* Raw data:
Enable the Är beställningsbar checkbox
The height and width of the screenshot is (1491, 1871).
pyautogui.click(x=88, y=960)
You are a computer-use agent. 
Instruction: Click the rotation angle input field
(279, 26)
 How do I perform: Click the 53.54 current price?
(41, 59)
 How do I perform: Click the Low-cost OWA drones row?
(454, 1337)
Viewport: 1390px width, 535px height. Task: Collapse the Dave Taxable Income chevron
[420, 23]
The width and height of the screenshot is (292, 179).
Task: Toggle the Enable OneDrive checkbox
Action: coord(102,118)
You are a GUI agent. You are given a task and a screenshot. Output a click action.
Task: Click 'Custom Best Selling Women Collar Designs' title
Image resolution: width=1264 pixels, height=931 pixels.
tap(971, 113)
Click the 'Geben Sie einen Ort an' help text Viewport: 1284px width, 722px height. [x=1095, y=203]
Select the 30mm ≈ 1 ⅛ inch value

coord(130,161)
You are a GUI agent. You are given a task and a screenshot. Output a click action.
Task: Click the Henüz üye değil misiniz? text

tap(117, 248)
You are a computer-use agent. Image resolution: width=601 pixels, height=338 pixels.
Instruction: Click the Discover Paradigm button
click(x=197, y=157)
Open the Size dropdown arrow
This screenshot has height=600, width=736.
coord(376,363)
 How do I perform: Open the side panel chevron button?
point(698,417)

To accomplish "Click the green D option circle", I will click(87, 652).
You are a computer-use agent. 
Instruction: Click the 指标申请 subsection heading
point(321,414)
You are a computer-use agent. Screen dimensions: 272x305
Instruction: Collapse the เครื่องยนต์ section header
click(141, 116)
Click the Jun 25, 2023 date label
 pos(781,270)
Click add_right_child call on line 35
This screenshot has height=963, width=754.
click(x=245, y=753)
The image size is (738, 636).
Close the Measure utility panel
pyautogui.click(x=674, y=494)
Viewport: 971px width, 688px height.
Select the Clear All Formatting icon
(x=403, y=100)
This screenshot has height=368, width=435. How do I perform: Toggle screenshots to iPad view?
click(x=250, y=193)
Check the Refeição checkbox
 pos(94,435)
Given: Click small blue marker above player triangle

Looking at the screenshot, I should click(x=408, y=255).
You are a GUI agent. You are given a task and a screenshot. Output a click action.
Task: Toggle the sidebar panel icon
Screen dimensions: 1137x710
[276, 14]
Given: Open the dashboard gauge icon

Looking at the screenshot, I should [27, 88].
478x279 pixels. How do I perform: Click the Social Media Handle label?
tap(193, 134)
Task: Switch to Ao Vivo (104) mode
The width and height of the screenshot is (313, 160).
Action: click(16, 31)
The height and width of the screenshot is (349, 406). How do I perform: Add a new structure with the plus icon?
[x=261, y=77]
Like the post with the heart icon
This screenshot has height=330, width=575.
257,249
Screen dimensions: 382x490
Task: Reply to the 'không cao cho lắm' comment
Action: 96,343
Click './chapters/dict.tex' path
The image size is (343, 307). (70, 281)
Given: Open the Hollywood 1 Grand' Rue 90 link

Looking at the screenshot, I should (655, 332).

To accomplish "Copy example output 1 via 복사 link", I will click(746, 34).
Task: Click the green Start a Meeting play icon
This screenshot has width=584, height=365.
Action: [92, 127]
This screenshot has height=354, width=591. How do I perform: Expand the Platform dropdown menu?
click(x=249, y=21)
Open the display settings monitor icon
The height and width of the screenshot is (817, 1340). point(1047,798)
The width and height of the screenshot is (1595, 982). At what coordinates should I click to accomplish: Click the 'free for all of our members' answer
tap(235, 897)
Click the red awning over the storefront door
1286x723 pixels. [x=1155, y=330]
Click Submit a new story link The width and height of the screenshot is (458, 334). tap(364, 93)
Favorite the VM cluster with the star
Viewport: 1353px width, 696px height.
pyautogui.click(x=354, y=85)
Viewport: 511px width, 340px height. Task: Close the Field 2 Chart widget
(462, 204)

* Exercise description:
Retype every line of the listing above exactly as given.

* Completed exercise:
Enable the Är beställningsbar checkbox
The height and width of the screenshot is (1491, 1871).
pyautogui.click(x=88, y=960)
You are a computer-use agent. 
Instruction: Click the rotation angle input field
(279, 26)
 How do I perform: Click the 53.54 current price?
(41, 59)
 How do I perform: Click the Low-cost OWA drones row?
(454, 1337)
Viewport: 1390px width, 535px height. Task: Collapse the Dave Taxable Income chevron
[420, 23]
The width and height of the screenshot is (292, 179).
Task: Toggle the Enable OneDrive checkbox
Action: coord(102,118)
You are a GUI agent. You are given a task and a screenshot. Output a click action.
Task: Click 'Custom Best Selling Women Collar Designs' title
Image resolution: width=1264 pixels, height=931 pixels.
tap(971, 113)
Click the 'Geben Sie einen Ort an' help text Viewport: 1284px width, 722px height. [x=1095, y=203]
Select the 30mm ≈ 1 ⅛ inch value

coord(130,161)
You are a GUI agent. You are given a task and a screenshot. Output a click action.
Task: Click the Henüz üye değil misiniz? text

tap(117, 248)
You are a computer-use agent. Image resolution: width=601 pixels, height=338 pixels.
Instruction: Click the Discover Paradigm button
click(x=197, y=157)
Open the Size dropdown arrow
This screenshot has height=600, width=736.
coord(376,363)
 How do I perform: Open the side panel chevron button?
point(698,417)

To accomplish "Click the green D option circle", I will click(87, 652).
You are a computer-use agent. 
Instruction: Click the 指标申请 subsection heading
point(321,414)
You are a computer-use agent. Screen dimensions: 272x305
Instruction: Collapse the เครื่องยนต์ section header
click(141, 116)
Click the Jun 25, 2023 date label
 pos(781,270)
Click add_right_child call on line 35
This screenshot has height=963, width=754.
click(x=245, y=753)
The image size is (738, 636).
Close the Measure utility panel
pyautogui.click(x=674, y=494)
Viewport: 971px width, 688px height.
Select the Clear All Formatting icon
(x=403, y=100)
This screenshot has height=368, width=435. How do I perform: Toggle screenshots to iPad view?
click(x=250, y=193)
Check the Refeição checkbox
 pos(94,435)
Given: Click small blue marker above player triangle

Looking at the screenshot, I should click(x=408, y=255).
You are a GUI agent. You are given a task and a screenshot. Output a click action.
Task: Toggle the sidebar panel icon
Screen dimensions: 1137x710
[276, 14]
Given: Open the dashboard gauge icon

Looking at the screenshot, I should [27, 88].
478x279 pixels. How do I perform: Click the Social Media Handle label?
tap(193, 134)
Task: Switch to Ao Vivo (104) mode
The width and height of the screenshot is (313, 160).
Action: click(16, 31)
The height and width of the screenshot is (349, 406). How do I perform: Add a new structure with the plus icon?
[x=261, y=77]
Like the post with the heart icon
This screenshot has height=330, width=575.
257,249
Screen dimensions: 382x490
Task: Reply to the 'không cao cho lắm' comment
Action: 96,343
Click './chapters/dict.tex' path
The image size is (343, 307). (70, 281)
Given: Open the Hollywood 1 Grand' Rue 90 link

Looking at the screenshot, I should (655, 332).

To accomplish "Copy example output 1 via 복사 link", I will click(746, 34).
Task: Click the green Start a Meeting play icon
This screenshot has width=584, height=365.
Action: [92, 127]
This screenshot has height=354, width=591. How do I perform: Expand the Platform dropdown menu?
click(x=249, y=21)
Open the display settings monitor icon
The height and width of the screenshot is (817, 1340). point(1047,798)
The width and height of the screenshot is (1595, 982). At what coordinates should I click to accomplish: Click the 'free for all of our members' answer
tap(235, 897)
Click the red awning over the storefront door
1286x723 pixels. [x=1155, y=330]
Click Submit a new story link The width and height of the screenshot is (458, 334). tap(364, 93)
Favorite the VM cluster with the star
Viewport: 1353px width, 696px height.
pyautogui.click(x=354, y=85)
Viewport: 511px width, 340px height. Task: Close the Field 2 Chart widget
(462, 204)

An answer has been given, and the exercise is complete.